▶ [Work instructions]:
Restate the entries below word for word, omitting nothing.

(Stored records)
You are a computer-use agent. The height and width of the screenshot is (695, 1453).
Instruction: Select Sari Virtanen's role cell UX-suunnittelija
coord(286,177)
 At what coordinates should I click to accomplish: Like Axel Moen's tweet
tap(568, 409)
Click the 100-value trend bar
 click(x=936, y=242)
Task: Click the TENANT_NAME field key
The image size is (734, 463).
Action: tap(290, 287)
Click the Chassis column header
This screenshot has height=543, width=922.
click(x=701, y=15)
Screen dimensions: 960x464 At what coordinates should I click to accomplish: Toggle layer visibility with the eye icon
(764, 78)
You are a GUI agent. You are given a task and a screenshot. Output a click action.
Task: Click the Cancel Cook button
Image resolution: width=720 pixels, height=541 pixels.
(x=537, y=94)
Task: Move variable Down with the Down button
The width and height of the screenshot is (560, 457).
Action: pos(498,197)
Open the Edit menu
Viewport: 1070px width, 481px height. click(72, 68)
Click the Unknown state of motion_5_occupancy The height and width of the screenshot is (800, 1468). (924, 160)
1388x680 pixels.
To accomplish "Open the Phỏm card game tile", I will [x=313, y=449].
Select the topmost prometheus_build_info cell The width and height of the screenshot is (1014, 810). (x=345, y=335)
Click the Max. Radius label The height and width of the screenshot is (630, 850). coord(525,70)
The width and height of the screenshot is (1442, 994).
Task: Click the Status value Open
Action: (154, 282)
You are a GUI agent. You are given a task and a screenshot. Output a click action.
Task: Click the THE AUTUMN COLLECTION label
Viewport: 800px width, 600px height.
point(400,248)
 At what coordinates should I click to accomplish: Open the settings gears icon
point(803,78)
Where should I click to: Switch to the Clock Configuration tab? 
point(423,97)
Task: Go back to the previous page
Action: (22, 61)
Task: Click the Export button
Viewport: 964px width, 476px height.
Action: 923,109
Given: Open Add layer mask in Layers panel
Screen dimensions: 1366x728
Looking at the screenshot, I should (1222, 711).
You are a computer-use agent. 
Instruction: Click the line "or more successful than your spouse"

▶ [Result of the task]:
You are a computer-use agent. The height and width of the screenshot is (695, 1453).
Instruction: Select Sari Virtanen's role cell UX-suunnittelija
coord(286,177)
 At what coordinates should I click to accomplish: Like Axel Moen's tweet
tap(568, 409)
Click the 100-value trend bar
 click(x=936, y=242)
Task: Click the TENANT_NAME field key
The image size is (734, 463).
Action: tap(290, 287)
Click the Chassis column header
This screenshot has height=543, width=922.
click(x=701, y=15)
Screen dimensions: 960x464 At what coordinates should I click to accomplish: Toggle layer visibility with the eye icon
(764, 78)
You are a GUI agent. You are given a task and a screenshot. Output a click action.
Task: Click the Cancel Cook button
Image resolution: width=720 pixels, height=541 pixels.
(x=537, y=94)
Task: Move variable Down with the Down button
The width and height of the screenshot is (560, 457).
Action: pos(498,197)
Open the Edit menu
Viewport: 1070px width, 481px height. click(72, 68)
Click the Unknown state of motion_5_occupancy The height and width of the screenshot is (800, 1468). (924, 160)
1388x680 pixels.
To accomplish "Open the Phỏm card game tile", I will [x=313, y=449].
Select the topmost prometheus_build_info cell The width and height of the screenshot is (1014, 810). (x=345, y=335)
Click the Max. Radius label The height and width of the screenshot is (630, 850). coord(525,70)
The width and height of the screenshot is (1442, 994).
Task: Click the Status value Open
Action: (154, 282)
You are a GUI agent. You are given a task and a screenshot. Output a click action.
Task: Click the THE AUTUMN COLLECTION label
Viewport: 800px width, 600px height.
point(400,248)
 At what coordinates should I click to accomplish: Open the settings gears icon
point(803,78)
Where should I click to: Switch to the Clock Configuration tab? 
point(423,97)
Task: Go back to the previous page
Action: (22, 61)
Task: Click the Export button
Viewport: 964px width, 476px height.
Action: 923,109
Given: Open Add layer mask in Layers panel
Screen dimensions: 1366x728
Looking at the screenshot, I should (1222, 711).
You are a computer-use agent. 
Instruction: Click the line "or more successful than your spouse"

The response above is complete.